About the same time I get an email from Francis telling me he has sent me the money, and that I must send the laptop tomorrow for Next Day Delivery before 1PM tomorrow, and its going to his sister as a Birthday present. So I assume they dont want to be waiting all day to intercept the laptop.

So what would you do in this situation? Well I am a nice guy, so I wrapped up the laptop as its a Birthday present and sent it in the post!!

Well at least thats what Francis thought, and thats what Shazad and his fake PayPal thought to. It took me a while but I eventually managed to create a Royal Mail Special Delivery tracking number that showed up as valid on the Post Office tracking page :)

Then I get an email from fake PayPal confirming I have sent a valid tracking number and I will get the funds in my account in 24 hours, wooohooo.

Now during this time, just so its clear I have informed Gumtree, PayPal, London Met Police and the eCrime center, so they can utilise the information I collect to possibly catch these guys in the act.

The next day about 3PM I get another email from fake PayPal saying that my tracker number does not appear to be authentic, I also guess the laptop is now 2 hours late being delivered so they are wondering if I sent it at all? Obviously I hadn’t sent it, so how can I send them a picture of the receipt to confirm the tracking? I make one :D takes about 45 mins and I send it off, fake PayPal are happy and confirm again my money is on its way :)

So at this point I have a phone number, some email addresses and a drop off address. I thought it would be handy to get hold of Francis’s IP address then I could find out his ISP and Country to aid the Police further. So I decided to Phish him myself :)

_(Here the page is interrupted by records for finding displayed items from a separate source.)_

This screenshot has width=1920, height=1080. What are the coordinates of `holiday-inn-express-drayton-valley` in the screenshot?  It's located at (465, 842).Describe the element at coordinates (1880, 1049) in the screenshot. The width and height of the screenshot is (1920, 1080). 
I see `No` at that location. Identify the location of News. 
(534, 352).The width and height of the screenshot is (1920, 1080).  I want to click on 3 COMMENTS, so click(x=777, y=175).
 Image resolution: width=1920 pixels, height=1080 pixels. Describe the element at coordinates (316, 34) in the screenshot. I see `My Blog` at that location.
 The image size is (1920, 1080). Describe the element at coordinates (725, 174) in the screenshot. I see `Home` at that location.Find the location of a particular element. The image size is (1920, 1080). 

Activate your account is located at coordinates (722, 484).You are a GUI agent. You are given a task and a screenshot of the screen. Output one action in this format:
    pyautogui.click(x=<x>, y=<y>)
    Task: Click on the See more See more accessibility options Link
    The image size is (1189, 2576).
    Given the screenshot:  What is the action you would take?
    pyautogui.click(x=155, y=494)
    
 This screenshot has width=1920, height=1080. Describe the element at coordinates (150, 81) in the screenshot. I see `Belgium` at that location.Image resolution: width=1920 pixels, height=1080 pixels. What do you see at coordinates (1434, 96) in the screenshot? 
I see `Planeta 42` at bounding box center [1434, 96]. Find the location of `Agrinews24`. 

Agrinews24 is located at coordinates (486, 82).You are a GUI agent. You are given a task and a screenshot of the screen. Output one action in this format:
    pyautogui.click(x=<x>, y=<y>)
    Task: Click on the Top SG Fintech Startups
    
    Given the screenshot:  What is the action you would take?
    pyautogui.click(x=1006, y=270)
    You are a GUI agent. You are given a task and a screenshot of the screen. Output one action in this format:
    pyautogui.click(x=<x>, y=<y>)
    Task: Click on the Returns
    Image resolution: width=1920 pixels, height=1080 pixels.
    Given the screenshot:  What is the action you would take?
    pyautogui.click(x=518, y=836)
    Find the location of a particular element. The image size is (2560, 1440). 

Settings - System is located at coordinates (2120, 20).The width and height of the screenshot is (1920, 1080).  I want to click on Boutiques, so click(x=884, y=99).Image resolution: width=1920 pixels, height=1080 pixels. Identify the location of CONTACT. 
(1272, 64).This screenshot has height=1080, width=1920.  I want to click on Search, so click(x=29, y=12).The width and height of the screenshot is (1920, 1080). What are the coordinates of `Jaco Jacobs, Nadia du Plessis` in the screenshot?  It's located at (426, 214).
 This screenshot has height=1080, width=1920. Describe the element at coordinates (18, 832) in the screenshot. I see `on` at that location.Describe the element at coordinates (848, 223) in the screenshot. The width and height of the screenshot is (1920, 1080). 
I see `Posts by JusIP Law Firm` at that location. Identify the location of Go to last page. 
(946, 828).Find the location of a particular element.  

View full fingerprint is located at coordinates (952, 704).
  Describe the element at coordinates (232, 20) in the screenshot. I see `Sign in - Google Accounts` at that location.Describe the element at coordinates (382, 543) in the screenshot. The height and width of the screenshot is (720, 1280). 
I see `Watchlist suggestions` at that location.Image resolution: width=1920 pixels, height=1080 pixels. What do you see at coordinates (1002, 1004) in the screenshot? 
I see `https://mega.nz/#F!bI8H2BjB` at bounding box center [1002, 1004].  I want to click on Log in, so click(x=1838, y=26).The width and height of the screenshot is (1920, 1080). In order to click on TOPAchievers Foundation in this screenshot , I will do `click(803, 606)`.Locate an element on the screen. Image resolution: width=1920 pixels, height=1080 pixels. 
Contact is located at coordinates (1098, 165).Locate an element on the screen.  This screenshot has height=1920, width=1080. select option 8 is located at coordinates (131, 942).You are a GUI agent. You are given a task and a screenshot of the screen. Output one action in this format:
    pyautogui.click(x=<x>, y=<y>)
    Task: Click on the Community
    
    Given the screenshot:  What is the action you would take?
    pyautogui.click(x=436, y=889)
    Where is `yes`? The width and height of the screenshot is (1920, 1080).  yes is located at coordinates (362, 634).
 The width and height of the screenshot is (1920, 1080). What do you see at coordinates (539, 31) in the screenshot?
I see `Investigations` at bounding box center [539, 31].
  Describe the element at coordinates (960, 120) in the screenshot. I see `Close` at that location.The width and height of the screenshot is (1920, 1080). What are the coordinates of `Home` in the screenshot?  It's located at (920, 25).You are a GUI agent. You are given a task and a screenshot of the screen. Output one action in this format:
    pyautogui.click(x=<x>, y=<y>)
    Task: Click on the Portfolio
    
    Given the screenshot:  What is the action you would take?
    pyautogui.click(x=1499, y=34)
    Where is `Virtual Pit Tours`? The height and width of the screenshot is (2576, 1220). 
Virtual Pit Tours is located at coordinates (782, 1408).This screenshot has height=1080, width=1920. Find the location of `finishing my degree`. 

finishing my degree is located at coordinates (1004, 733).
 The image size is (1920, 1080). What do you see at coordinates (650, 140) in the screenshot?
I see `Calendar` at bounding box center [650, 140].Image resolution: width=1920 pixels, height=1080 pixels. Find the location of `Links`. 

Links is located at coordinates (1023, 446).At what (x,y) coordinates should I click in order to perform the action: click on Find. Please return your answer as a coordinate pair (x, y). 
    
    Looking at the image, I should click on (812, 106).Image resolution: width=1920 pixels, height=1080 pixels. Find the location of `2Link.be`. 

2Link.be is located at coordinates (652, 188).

So I continued to exchange emails with him to build some rapport with him, and get him interested in other things I might be selling. He is interested in the iPad I have for sale, and he wants to see pics and get more info. So eventually he visits the fake site I spun up and I get his user agent info from the Apache logs :) Sadly these guys are doing abit to protect themselves, looks like they are using anonymous proxies and routing traffic through a VPS in the US. Oh well it was worth a shot.

This is really the high level story, I hope it brought a smile to your face, I know it did me just for wasting 6 days of these guys time overall, and I can only assume a wasted day hanging around in London for the laptop to arrive. As far as I know they didn’t get caught, but they didn’t get my laptop, and I am still waiting for fake PayPal to send me my funds, I keep asking but now they dont want to email me any more :)

So please take this blog post as a reminder that even people in the industry like us could fall prey to the scammers, but if we ID it early we can have abit of a play. Of course be careful what you do, as you dont know who these people are, or what resources they have available to them.